A decisão de empresas chinesas de liberar gratuitamente modelos avançados de inteligência artificial tem provocado uma mudança no mercado global de IA.
Um exemplo foi a DeepSeek, no início de 2025. Na época, o modelo R1 chegou a ser comparado com IAs norte-americanas e criou o chamado “efeito DeepSeek”, em que startups chinesas treinam modelos por valores muito menores do que suas concorrentes ocidentais - e os liberam de graça.
Mais recentemente, a startup Moonshot liberou o Kimi K3, que também chamou atenção do mercado ocidental. Em testes, a versão gratuita da IA teve desempenho inferior ao Claude e ao ChatGPT, mas superior ao Gemini, do Google.
Ou seja, tecnologias que exigiram bilhões de dólares em pesquisa e desenvolvimento passaram a ser distribuídas sem custo, pressionando as concorrentes americanas e alterando a lógica de competição entre as gigantes do setor.

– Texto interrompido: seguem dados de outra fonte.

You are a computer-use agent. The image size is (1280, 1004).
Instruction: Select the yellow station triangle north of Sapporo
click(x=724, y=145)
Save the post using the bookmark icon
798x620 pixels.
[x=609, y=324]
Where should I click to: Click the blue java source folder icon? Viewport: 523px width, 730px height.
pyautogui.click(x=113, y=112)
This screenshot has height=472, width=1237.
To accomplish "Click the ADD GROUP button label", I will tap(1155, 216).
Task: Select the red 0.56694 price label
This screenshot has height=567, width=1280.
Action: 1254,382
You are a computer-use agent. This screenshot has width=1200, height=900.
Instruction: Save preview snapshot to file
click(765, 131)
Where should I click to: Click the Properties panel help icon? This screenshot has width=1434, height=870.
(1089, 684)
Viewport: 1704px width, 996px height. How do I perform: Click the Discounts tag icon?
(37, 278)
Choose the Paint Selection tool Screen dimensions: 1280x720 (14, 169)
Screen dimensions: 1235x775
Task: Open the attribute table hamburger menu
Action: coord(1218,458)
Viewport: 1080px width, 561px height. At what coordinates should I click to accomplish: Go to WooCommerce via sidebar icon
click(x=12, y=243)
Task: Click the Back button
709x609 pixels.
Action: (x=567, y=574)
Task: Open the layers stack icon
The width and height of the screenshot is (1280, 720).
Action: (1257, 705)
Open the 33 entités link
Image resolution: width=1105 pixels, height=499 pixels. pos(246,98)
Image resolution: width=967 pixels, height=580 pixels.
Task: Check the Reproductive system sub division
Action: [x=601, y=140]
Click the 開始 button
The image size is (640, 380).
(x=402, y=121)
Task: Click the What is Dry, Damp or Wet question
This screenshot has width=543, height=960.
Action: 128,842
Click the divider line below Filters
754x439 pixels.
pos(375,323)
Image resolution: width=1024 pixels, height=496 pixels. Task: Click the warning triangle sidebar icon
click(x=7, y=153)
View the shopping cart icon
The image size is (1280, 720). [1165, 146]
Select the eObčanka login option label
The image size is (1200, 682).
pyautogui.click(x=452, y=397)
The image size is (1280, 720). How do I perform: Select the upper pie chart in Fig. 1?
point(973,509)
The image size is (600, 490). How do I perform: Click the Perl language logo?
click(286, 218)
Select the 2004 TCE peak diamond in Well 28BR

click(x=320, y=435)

Segundo o neurocientista e especialista em inteligência artificial Álvaro Machado Dias, a estratégia chinesa não tem como objetivo vender o modelo em si, mas ampliar sua influência tecnológica. “O modelo, na estratégia deles, é bilhete de entrada, não produto final”, afirmou.
Ele explicou que, na prática, empresas ocidentais podem até resistir a contratar diretamente desenvolvedoras chinesas, como a própria DeepSeek ou Moonshot, mas não hesitam em baixar seus modelos gratuitamente. Mas, ao recorrer às opções chinesas, deixam de pagar pelas versões por assinatura da OpenAI, Anthropic e Google.